Stored data

▼▼▼

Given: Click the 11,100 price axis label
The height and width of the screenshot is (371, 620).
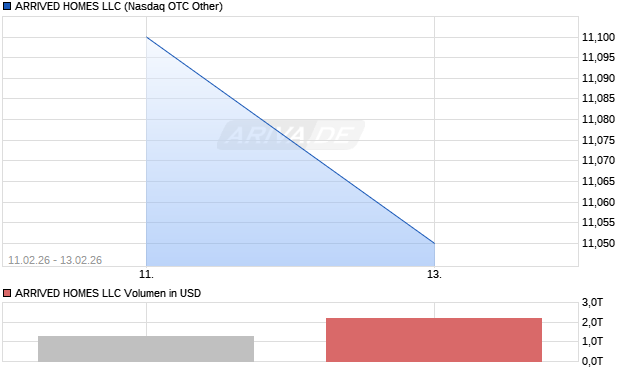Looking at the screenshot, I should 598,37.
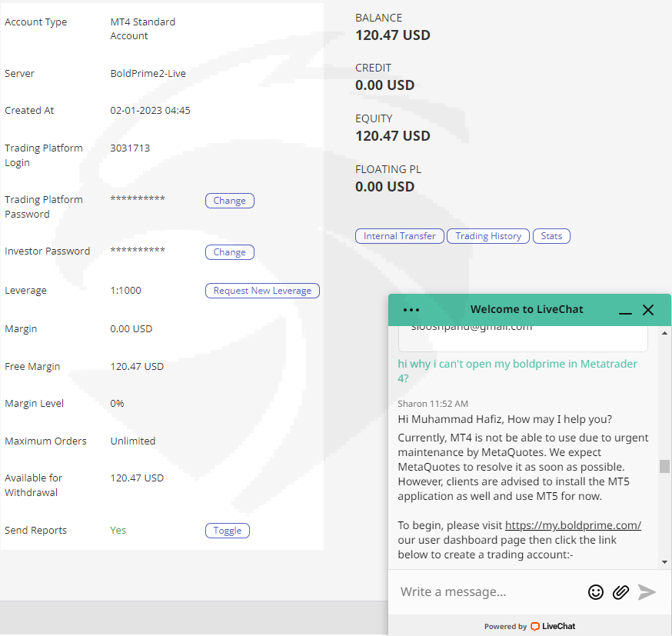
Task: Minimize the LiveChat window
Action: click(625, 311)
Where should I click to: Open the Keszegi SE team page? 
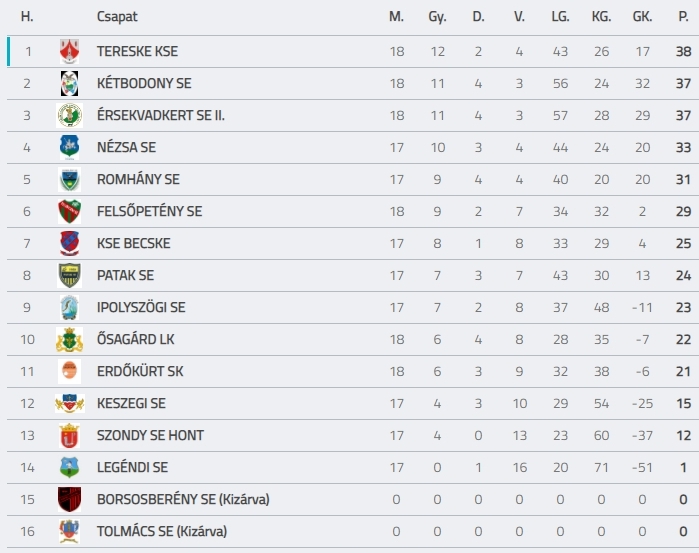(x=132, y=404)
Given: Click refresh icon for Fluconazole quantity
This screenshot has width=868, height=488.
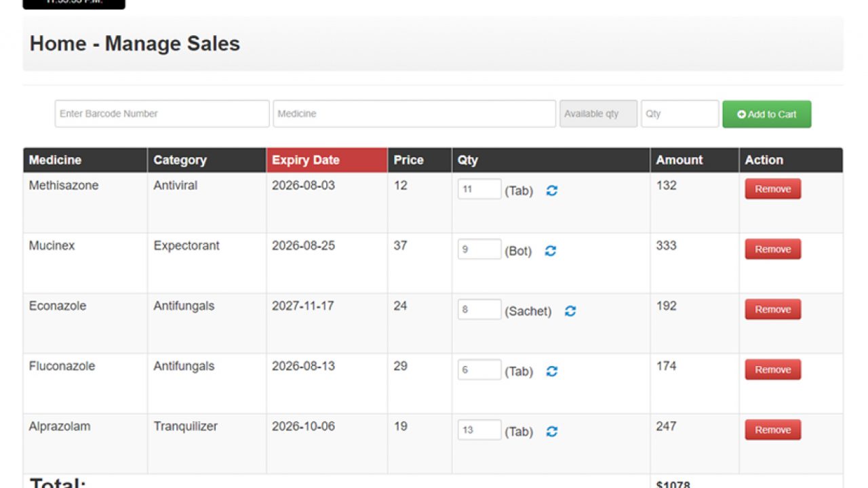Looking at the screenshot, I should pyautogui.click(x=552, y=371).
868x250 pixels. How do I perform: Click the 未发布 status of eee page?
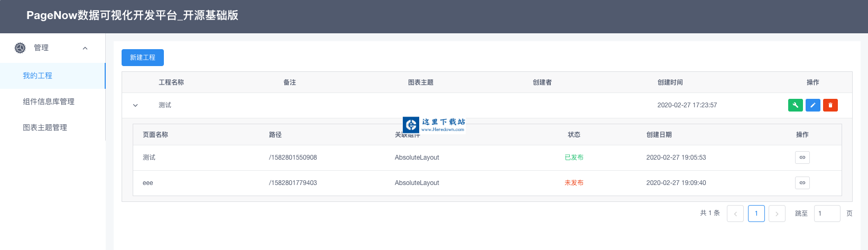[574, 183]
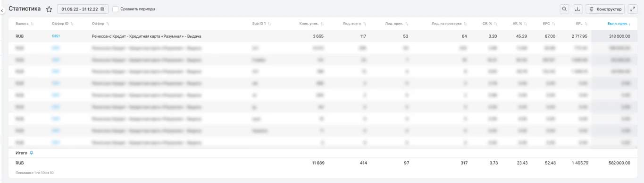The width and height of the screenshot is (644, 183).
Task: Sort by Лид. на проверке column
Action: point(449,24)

▲▲▲
▼▼▼

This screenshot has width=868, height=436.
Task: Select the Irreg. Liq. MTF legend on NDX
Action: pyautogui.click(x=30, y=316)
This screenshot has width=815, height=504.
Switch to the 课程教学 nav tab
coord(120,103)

▲▲▲

EXERCISE DIRECTIONS
Answer with the number alone after working out how many lines in the records contain the string "Given".

ANSWER BOX
2